Wenn dieses Jahr eines der Jahre ist, die antworten, wie es der Titel des Albums von BRUECKEN vorgibt, dann möchte ich ehrlich gesagt lieber nicht die Frage wissen.
Opulent geht es jedenfalls zu auf „Years that answer“, ausladende Melodien und Gitarrenwände treffen auf treibende Drums und formen so den Post-Rock, den BRUECKEN ihr eigen nennen.
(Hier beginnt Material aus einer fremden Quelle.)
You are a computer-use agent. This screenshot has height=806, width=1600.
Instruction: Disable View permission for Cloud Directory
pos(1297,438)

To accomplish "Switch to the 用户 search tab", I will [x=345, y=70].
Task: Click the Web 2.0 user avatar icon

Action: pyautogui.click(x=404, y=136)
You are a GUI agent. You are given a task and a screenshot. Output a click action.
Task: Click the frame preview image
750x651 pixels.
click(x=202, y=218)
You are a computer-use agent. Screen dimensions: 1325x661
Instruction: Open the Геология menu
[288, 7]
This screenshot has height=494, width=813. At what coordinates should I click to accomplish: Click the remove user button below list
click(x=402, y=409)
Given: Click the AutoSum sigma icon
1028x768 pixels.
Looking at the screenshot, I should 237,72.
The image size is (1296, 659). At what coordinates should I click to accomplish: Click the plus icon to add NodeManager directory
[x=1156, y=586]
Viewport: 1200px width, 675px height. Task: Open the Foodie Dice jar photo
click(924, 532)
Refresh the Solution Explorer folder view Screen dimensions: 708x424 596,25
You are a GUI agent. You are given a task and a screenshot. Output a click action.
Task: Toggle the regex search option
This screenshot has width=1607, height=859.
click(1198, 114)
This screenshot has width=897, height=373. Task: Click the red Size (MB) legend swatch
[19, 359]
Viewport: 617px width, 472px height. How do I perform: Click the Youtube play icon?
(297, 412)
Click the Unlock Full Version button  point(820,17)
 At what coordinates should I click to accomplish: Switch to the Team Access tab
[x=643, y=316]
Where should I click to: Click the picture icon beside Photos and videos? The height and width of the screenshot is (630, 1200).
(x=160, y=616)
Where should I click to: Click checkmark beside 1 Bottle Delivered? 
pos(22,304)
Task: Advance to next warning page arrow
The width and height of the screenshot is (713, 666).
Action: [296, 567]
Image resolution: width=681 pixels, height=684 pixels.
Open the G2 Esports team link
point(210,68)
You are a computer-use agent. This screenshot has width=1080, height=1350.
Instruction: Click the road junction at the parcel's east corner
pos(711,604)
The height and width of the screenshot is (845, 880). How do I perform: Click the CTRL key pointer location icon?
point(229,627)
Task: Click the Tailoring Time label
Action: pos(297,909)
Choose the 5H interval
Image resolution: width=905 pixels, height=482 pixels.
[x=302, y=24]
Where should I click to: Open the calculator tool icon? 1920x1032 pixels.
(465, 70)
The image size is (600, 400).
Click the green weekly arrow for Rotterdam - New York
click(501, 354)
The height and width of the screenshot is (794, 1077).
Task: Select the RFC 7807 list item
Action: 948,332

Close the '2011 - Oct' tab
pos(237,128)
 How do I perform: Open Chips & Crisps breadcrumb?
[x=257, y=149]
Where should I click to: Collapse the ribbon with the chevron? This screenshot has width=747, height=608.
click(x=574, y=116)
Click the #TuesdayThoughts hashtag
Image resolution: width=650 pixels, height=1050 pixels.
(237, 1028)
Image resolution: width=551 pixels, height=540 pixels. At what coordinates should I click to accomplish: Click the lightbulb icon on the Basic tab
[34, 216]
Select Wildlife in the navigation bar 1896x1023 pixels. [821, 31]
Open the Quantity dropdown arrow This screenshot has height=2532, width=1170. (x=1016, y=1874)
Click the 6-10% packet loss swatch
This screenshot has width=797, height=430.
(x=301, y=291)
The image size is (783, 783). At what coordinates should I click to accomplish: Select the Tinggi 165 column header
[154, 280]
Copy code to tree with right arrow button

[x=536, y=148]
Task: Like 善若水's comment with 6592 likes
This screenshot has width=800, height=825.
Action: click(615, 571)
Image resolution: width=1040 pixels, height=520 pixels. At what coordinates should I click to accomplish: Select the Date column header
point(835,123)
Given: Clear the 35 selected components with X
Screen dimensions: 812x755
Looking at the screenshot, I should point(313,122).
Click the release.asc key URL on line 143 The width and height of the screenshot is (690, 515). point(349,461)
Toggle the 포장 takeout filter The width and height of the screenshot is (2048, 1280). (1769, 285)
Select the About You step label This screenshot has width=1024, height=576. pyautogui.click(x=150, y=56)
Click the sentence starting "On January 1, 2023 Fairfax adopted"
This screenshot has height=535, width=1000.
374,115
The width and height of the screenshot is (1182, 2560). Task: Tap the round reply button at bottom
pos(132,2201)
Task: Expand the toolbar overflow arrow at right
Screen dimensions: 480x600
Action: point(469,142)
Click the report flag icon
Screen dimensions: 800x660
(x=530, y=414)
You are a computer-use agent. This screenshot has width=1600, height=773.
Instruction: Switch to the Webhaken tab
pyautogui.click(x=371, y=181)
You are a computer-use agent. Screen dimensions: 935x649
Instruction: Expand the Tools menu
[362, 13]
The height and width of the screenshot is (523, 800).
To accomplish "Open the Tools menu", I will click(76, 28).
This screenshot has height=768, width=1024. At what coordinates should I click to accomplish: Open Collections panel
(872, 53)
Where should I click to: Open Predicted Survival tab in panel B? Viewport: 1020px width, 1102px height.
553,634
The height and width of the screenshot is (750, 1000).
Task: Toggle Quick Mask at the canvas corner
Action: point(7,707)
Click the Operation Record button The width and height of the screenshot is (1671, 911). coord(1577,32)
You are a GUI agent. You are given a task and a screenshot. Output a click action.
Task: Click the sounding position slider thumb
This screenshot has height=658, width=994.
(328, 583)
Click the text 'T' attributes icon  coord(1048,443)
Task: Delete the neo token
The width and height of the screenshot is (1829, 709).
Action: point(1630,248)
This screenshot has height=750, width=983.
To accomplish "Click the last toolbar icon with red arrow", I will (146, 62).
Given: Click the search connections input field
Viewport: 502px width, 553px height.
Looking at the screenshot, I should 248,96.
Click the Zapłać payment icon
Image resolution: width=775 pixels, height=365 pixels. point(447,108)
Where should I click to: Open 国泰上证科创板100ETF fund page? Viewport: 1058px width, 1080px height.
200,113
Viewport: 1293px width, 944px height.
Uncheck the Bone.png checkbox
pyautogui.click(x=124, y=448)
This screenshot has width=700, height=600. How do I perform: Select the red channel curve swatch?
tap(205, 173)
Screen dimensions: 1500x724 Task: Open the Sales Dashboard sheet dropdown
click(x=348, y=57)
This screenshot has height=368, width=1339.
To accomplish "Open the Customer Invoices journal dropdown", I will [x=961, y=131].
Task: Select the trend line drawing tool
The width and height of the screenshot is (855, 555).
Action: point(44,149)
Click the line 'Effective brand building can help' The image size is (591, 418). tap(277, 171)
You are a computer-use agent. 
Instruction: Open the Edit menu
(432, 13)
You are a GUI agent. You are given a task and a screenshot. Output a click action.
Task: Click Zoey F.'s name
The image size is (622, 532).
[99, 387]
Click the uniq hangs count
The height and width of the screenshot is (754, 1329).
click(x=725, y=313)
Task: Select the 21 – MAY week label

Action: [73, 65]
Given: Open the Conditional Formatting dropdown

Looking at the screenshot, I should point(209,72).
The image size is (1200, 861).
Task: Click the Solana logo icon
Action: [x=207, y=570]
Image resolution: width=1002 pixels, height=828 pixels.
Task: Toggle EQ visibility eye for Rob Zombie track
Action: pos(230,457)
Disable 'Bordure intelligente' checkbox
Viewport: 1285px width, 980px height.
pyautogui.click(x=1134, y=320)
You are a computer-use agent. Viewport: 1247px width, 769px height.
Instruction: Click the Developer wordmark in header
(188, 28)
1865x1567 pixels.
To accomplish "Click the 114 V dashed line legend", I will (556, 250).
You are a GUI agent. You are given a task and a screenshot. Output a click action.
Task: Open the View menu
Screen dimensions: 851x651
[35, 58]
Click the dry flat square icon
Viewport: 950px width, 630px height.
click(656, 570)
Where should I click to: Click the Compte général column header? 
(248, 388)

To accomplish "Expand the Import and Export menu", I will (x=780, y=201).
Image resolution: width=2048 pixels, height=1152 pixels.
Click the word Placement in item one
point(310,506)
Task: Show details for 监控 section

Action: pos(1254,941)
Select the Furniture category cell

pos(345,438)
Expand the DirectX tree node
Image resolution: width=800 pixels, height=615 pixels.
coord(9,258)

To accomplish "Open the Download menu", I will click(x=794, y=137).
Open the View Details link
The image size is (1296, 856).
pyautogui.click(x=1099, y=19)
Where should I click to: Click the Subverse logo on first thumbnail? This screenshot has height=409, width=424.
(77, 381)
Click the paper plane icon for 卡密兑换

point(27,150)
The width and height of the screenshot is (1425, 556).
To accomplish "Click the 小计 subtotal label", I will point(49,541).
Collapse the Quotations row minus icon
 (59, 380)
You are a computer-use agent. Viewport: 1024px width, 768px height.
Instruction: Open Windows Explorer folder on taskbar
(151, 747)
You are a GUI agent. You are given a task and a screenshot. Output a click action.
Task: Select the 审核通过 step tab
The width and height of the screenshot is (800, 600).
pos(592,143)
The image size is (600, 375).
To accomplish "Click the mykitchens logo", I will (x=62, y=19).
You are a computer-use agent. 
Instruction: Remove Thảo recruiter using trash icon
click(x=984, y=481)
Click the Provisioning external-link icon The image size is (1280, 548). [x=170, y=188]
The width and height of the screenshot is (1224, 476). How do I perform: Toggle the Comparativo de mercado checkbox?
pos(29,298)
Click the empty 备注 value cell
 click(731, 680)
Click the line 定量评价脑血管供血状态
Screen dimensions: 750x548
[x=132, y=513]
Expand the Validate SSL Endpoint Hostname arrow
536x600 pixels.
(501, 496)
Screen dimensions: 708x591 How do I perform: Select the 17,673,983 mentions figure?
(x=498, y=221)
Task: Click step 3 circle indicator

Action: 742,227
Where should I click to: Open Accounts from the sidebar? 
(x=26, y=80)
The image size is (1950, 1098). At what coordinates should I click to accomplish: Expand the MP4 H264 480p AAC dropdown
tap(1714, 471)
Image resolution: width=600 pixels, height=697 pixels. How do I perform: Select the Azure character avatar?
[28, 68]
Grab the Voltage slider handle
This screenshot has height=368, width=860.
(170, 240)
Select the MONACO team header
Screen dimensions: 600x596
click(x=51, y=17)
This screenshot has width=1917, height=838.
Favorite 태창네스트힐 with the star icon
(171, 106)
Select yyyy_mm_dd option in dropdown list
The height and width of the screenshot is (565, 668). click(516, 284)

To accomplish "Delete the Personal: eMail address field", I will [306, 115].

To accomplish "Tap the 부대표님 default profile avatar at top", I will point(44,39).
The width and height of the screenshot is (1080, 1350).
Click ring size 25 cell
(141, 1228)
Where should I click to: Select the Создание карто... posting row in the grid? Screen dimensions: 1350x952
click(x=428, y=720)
Die (größtenteils) durchaus langen Songs des Albums schälen sich aus ihrer Haut, erweitern ihren Radius und explodieren zumeist zum richtigen Zeitpunkt in einer Welle aus Klang – wobei ich (wie so oft) den Gesang vermisse, der meiner Meinung nach das Tüpfelchen auf dem i gewesen wäre.
Denn „Years that answer“ treibt sich zwischen hartem Rock, sensiblem Wave und derbem Punk herum, nimmt sich von allem ein Stück, ruht sich hier etwas auf den Gitarrensoli aus, um den nächsten Anlauf zum Gipfel der Emotion zu nehmen, diesen jedoch mit voller Absicht nie wirklich erreicht. „Years that answer“ ist ein Rockalbum, das seine Vielseitigkeit zeigt und nicht stumpf von einem Riff zum nächste springt. Mal hektischer Actionfilm, dann wieder bedrückender Thriller und schließlich strahlender Fantasystreifen, so in etwa könnte man die Songs von BRUECKEN zusammenfassen. Für ein (zum allergrößten Teil) instrumentales Album, die es ja bekanntlich immer etwas schwerer bei mir haben, wirklich ein gelungenes Werk. Freund:innen der krachenden Gitarren werden hier mit Sicherheit glücklich werden. Aus welchem Genre auch immer kommend.